(Stored items)
·····

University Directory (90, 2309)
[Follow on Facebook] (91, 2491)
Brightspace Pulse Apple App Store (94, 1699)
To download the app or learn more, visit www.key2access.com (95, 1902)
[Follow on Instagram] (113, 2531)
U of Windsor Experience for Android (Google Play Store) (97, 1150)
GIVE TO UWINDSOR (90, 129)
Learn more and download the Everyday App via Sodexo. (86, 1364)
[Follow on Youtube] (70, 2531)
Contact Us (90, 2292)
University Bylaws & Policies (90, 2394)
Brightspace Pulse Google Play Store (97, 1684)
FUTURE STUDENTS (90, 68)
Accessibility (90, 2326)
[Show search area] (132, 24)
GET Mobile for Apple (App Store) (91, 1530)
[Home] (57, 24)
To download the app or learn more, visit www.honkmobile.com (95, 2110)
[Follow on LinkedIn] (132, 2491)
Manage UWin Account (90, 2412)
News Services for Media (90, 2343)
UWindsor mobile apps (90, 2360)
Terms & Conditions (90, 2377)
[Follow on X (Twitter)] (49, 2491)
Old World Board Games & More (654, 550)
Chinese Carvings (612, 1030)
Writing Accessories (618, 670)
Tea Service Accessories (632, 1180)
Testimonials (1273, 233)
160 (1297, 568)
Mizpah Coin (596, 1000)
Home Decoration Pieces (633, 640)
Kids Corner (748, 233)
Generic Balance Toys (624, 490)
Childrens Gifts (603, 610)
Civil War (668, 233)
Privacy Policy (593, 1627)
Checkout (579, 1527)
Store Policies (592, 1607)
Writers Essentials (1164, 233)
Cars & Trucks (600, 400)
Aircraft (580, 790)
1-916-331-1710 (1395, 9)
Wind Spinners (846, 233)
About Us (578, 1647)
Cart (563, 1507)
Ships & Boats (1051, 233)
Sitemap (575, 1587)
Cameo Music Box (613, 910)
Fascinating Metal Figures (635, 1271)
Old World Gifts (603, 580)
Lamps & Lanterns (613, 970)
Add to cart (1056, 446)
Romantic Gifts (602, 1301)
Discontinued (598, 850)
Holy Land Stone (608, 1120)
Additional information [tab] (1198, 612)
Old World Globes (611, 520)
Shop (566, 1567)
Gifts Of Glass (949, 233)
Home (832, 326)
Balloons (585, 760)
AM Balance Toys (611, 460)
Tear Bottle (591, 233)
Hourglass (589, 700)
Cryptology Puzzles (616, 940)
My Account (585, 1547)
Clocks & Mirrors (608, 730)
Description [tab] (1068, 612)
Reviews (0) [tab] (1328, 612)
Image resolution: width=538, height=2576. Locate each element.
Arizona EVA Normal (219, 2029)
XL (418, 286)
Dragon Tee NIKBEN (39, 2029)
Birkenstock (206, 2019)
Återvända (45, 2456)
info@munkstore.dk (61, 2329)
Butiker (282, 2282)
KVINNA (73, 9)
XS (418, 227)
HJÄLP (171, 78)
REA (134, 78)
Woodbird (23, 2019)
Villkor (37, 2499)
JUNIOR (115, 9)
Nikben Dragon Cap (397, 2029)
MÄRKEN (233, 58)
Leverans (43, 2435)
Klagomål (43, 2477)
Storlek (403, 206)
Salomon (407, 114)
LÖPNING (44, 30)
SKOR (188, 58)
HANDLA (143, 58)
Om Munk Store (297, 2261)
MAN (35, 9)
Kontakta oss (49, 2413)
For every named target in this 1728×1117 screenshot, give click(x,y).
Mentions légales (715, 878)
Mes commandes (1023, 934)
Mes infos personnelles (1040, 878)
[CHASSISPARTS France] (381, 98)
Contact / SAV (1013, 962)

·····

Task description: A word-for-word copy of the data is what should be returned.

Exercise solution:
University Directory (90, 2309)
[Follow on Facebook] (91, 2491)
Brightspace Pulse Apple App Store (94, 1699)
To download the app or learn more, visit www.key2access.com (95, 1902)
[Follow on Instagram] (113, 2531)
U of Windsor Experience for Android (Google Play Store) (97, 1150)
GIVE TO UWINDSOR (90, 129)
Learn more and download the Everyday App via Sodexo. (86, 1364)
[Follow on Youtube] (70, 2531)
Contact Us (90, 2292)
University Bylaws & Policies (90, 2394)
Brightspace Pulse Google Play Store (97, 1684)
FUTURE STUDENTS (90, 68)
Accessibility (90, 2326)
[Show search area] (132, 24)
GET Mobile for Apple (App Store) (91, 1530)
[Home] (57, 24)
To download the app or learn more, visit www.honkmobile.com (95, 2110)
[Follow on LinkedIn] (132, 2491)
Manage UWin Account (90, 2412)
News Services for Media (90, 2343)
UWindsor mobile apps (90, 2360)
Terms & Conditions (90, 2377)
[Follow on X (Twitter)] (49, 2491)
Old World Board Games & More (654, 550)
Chinese Carvings (612, 1030)
Writing Accessories (618, 670)
Tea Service Accessories (632, 1180)
Testimonials (1273, 233)
160 (1297, 568)
Mizpah Coin (596, 1000)
Home Decoration Pieces (633, 640)
Kids Corner (748, 233)
Generic Balance Toys (624, 490)
Childrens Gifts (603, 610)
Civil War (668, 233)
Privacy Policy (593, 1627)
Checkout (579, 1527)
Store Policies (592, 1607)
Writers Essentials (1164, 233)
Cars & Trucks (600, 400)
Aircraft (580, 790)
1-916-331-1710 (1395, 9)
Wind Spinners (846, 233)
About Us (578, 1647)
Cart (563, 1507)
Ships & Boats (1051, 233)
Sitemap (575, 1587)
Cameo Music Box (613, 910)
Fascinating Metal Figures (635, 1271)
Old World Gifts (603, 580)
Lamps & Lanterns (613, 970)
Add to cart (1056, 446)
Romantic Gifts (602, 1301)
Discontinued (598, 850)
Holy Land Stone (608, 1120)
Additional information [tab] (1198, 612)
Old World Globes (611, 520)
Shop (566, 1567)
Gifts Of Glass (949, 233)
Home (832, 326)
Balloons (585, 760)
AM Balance Toys (611, 460)
Tear Bottle (591, 233)
Hourglass (589, 700)
Cryptology Puzzles (616, 940)
My Account (585, 1547)
Clocks & Mirrors (608, 730)
Description [tab] (1068, 612)
Reviews (0) [tab] (1328, 612)
Image resolution: width=538, height=2576. Locate each element.
Arizona EVA Normal (219, 2029)
XL (418, 286)
Dragon Tee NIKBEN (39, 2029)
Birkenstock (206, 2019)
Återvända (45, 2456)
info@munkstore.dk (61, 2329)
Butiker (282, 2282)
KVINNA (73, 9)
XS (418, 227)
HJÄLP (171, 78)
REA (134, 78)
Woodbird (23, 2019)
Villkor (37, 2499)
JUNIOR (115, 9)
Nikben Dragon Cap (397, 2029)
MÄRKEN (233, 58)
Leverans (43, 2435)
Klagomål (43, 2477)
Storlek (403, 206)
Salomon (407, 114)
LÖPNING (44, 30)
SKOR (188, 58)
HANDLA (143, 58)
Om Munk Store (297, 2261)
MAN (35, 9)
Kontakta oss (49, 2413)
For every named target in this 1728×1117 screenshot, give click(x,y).
Mentions légales (715, 878)
Mes commandes (1023, 934)
Mes infos personnelles (1040, 878)
[CHASSISPARTS France] (381, 98)
Contact / SAV (1013, 962)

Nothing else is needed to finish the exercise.